The context window story is not finished. It is one of the most active areas of AI engineering. Ring attention distributes the computation across multiple graphics cards in a circular topology, promising linear scaling with hardware. State-space models like Mamba process sequences in linear time rather than quadratic, abandoning attention entirely. And the cost of long context has been falling. Anthropic's March twenty twenty-six announcement eliminated the premium for context beyond two hundred thousand tokens, making a nine hundred thousand token request the same price per token as a nine thousand token one.
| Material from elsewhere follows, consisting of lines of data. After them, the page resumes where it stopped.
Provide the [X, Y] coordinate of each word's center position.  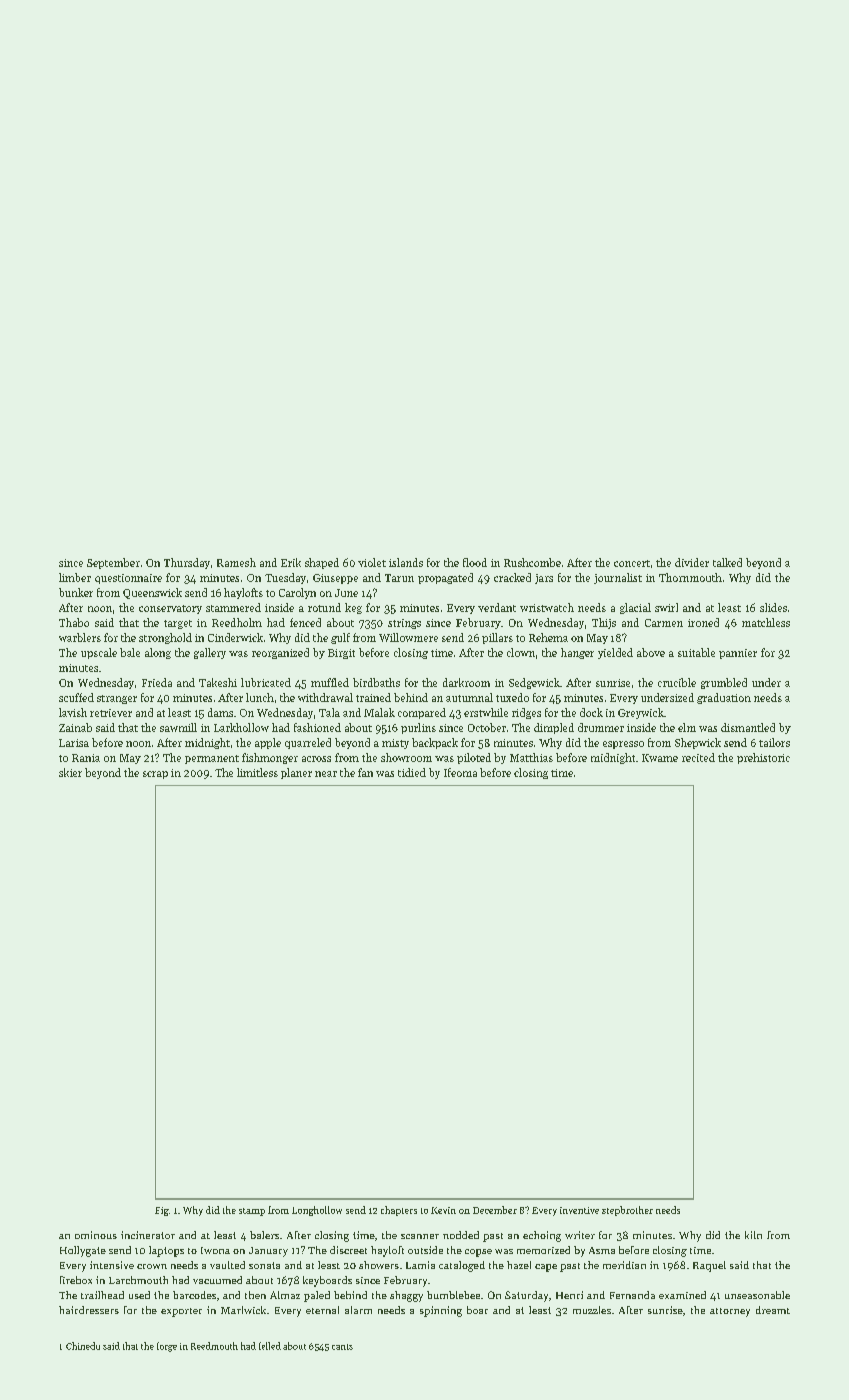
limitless [257, 772]
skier [70, 772]
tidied [412, 772]
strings [404, 624]
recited [698, 757]
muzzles [592, 1310]
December [495, 1210]
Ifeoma [460, 772]
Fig [162, 1211]
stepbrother [627, 1211]
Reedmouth [214, 1346]
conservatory [170, 609]
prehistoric [763, 758]
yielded [615, 653]
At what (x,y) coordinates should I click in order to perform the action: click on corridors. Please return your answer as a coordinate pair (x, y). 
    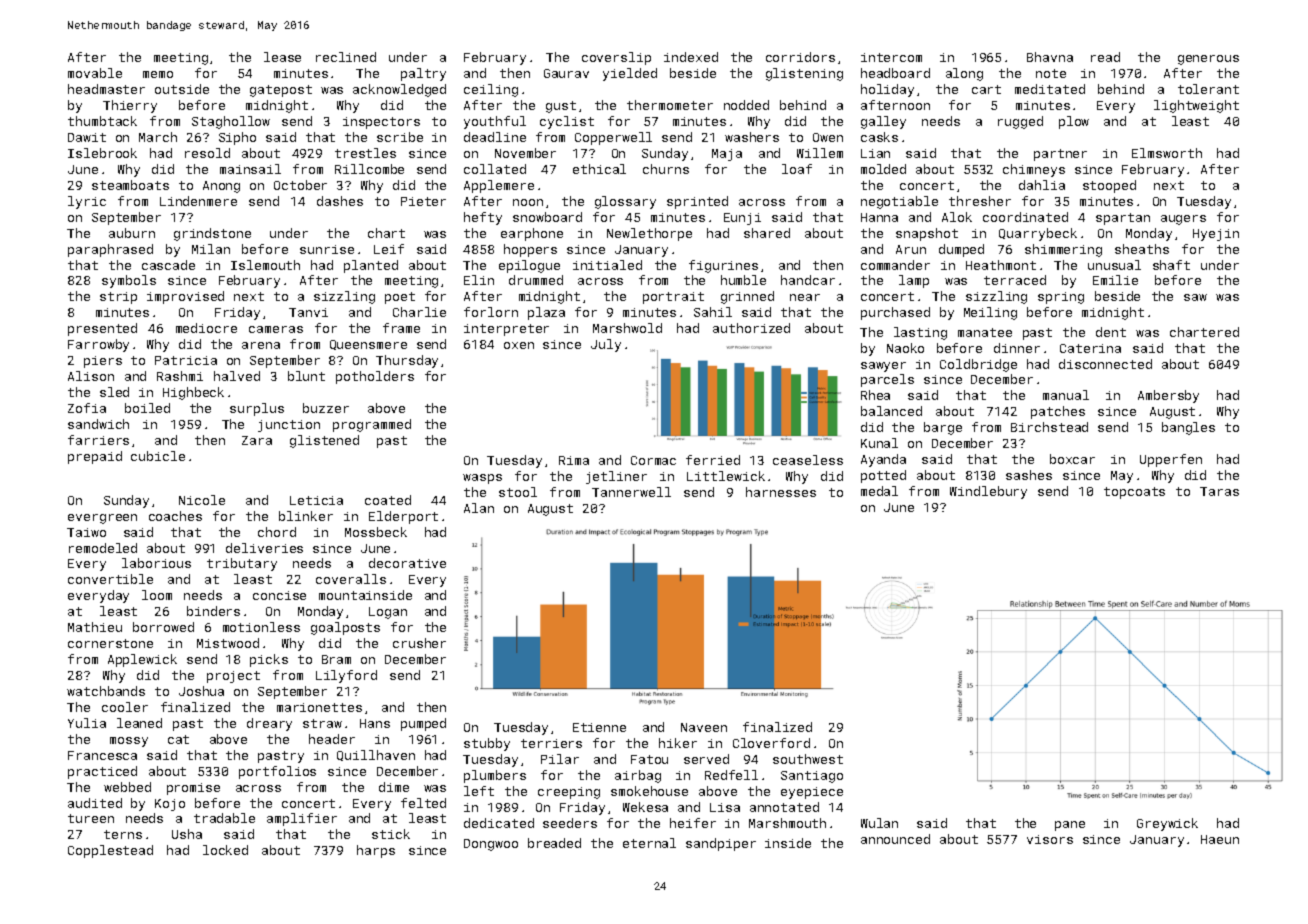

But the fundamental tension remains. The context window is not memory. It is a computation. Every token costs attention. Every token costs money. And the middle still sags.

That was the deep dive for episode ten.

The Jargon Jar

This episode's term: KV cache.

If a friend asked you, you would say: it is the scratchpad the model keeps while generating a response. Every time it produces a new word, it needs to refer back to everything that came before. Instead of recomputing all of that from scratch for every word, it stores the important bits in a cache. That cache is why the second word comes out faster than the first.

The marketing version: "optimized inference with advanced caching technology."

What it actually means in practice: the KV cache is the single largest memory bottleneck in running a language model. For a seventy-billion-parameter model at one hundred twenty-eight thousand tokens, the cache alone can consume forty gigabytes of graphics card memory. That is more than most consumer hardware has in total. This is the reason long conversations cost more than short ones, the reason context windows have practical limits even when the architecture theoretically supports more, and the reason why the question "how much memory does this model need" has a different answer depending on how long your prompt is. The cache is where context becomes physical, where tokens stop being abstract and start being gigabytes.